[Records contained in a dataset]
*-*-*
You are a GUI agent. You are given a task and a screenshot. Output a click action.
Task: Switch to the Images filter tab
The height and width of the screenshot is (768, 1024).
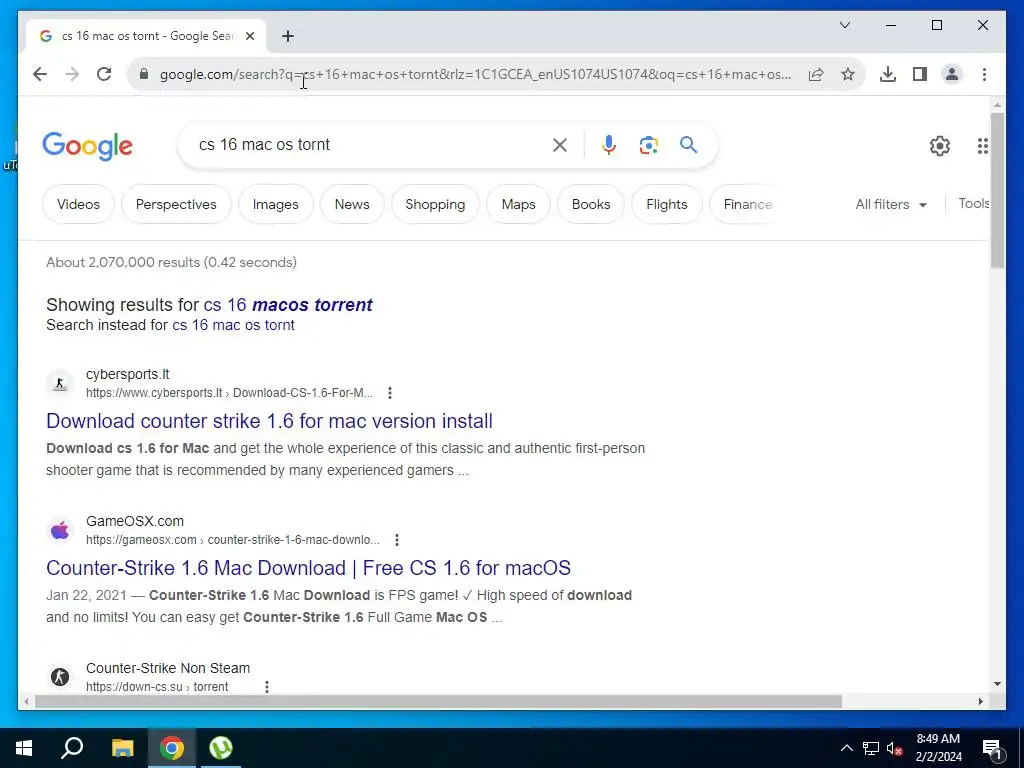tap(276, 204)
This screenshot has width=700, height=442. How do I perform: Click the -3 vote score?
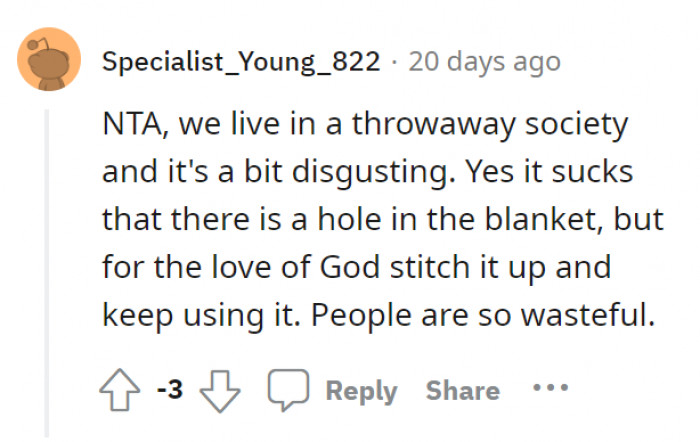coord(170,388)
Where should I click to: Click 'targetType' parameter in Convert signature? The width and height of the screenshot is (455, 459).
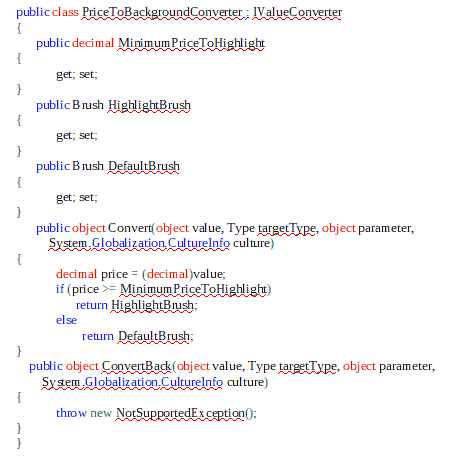[288, 228]
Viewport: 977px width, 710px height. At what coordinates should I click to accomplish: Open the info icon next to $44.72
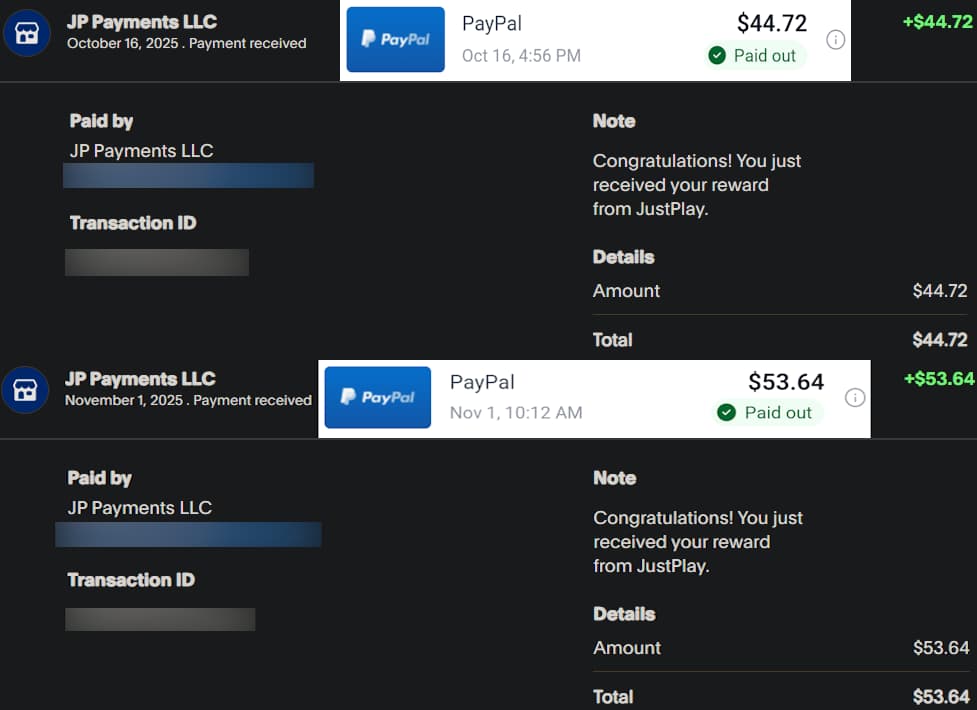click(836, 40)
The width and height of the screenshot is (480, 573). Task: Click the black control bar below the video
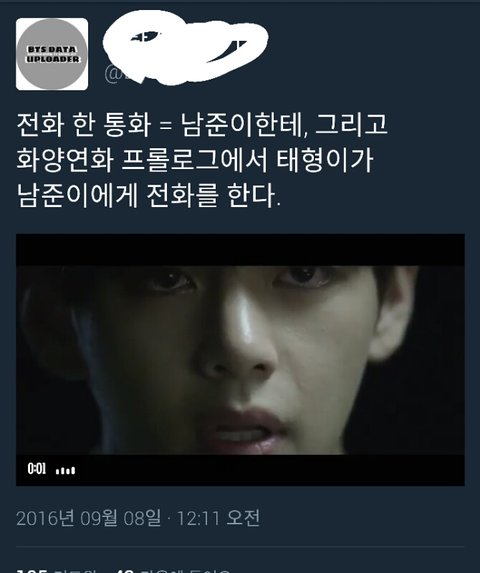tap(240, 470)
*-*-*
■ DIRECTIONS FOR THIS TASK ■
Without the images, write out each line of the data verbatim.

■ RESPONSE FOR THIS EXERCISE ■
You are a GUI agent. You are given a task and a screenshot. Output a click action.
Task: Switch to the Images filter tab
The height and width of the screenshot is (768, 1024).
tap(276, 204)
This screenshot has width=700, height=442. How do I perform: Click the -3 vote score?
coord(170,388)
Where should I click to: Click 'targetType' parameter in Convert signature? The width and height of the screenshot is (455, 459).
[288, 228]
Viewport: 977px width, 710px height. At what coordinates should I click to accomplish: Open the info icon next to $44.72
click(836, 40)
The width and height of the screenshot is (480, 573). Task: Click the black control bar below the video
tap(240, 470)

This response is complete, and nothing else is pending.